The reason you give does not work merely for the fact that the force F and the friction balance each-other, thus creating no relative motion between the top block, and the bottom one. But, as the surface on which the system rests is friction-less, a net-force F acts on the lower block----- the frictional-force, which acts on the lower-block in the direction, same as that in which, the force F is directed. This direction is just the opposite to the direction of frictional-force, acting on the top block. Thus, there's a net acceleration of the system, in the direction, in which F has been applied. As our system contains both top, and lower blocks, the top-block moves along with the lower block, without slipping on the latter. Thus, the apparent paradox is resolved.
Response to comment:
Your confusion is then why the top block skids forward relative to the bottom. There's two type of friction: static, and kinetic. If the force F you apply exceeds the static friction, the top block will move relative to the bottom, and its acceleration relative to the lower-block is then due to force (F-kinetic frictional force). Thus, its cumulative motion is due to the relative motion, as well as motion of the system. The frictional-force is a self-adjusting force, and when the force F is lower than the static-friction, then there's no relative motion (and hence, no relative acceleration) between the blocks, and its motion is entirely due to system's motion.
In my previous post, I considered that F does not exceed the static-frictional force between the blocks.
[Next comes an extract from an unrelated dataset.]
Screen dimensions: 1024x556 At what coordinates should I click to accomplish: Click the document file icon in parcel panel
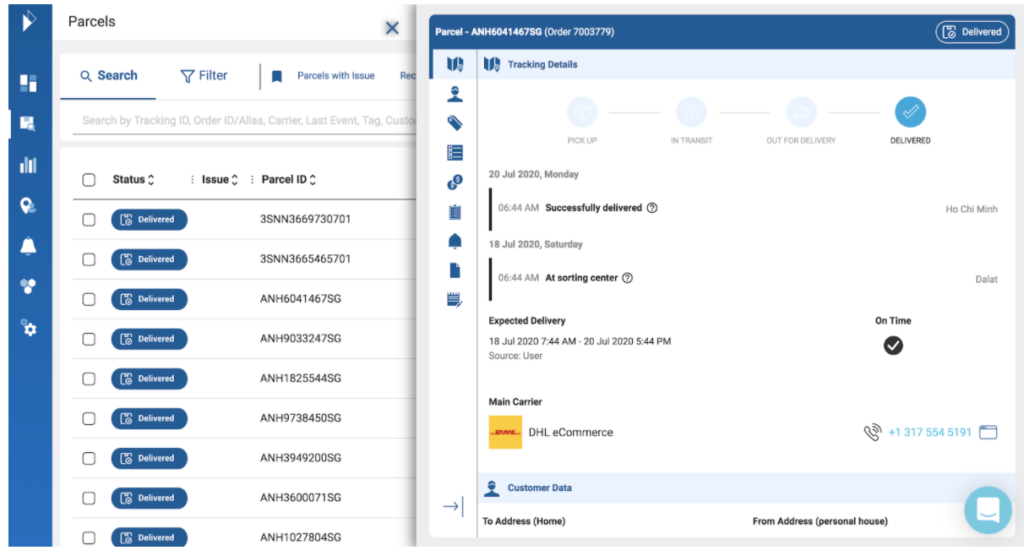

Hope it is a bit more clear to you now.
P.S., to be precise and to the point:
The top block skids on the lower only when the force F applied on the top block exceeds the static-frictional force acting between the lower-surface of the top-block, and the upper-surface of the lower-block.
We know, that kinetic-frictional force between any two surfaces is always smaller than the static-frictional force between them.
Once the top-block starts skidding on the lower block, the friction that acts between the two surfaces in contact, is the kinetic-frictional force, which is lower than the static-frictional force between them.
But, the force F applied is greater than the static-frictional force.
So, force F applied on top-block is greater than the force of friction (kinetic-frictional force)
*Or, "force of friction is less than the force applied on the block in this situation".
Hope you follow the arguments well.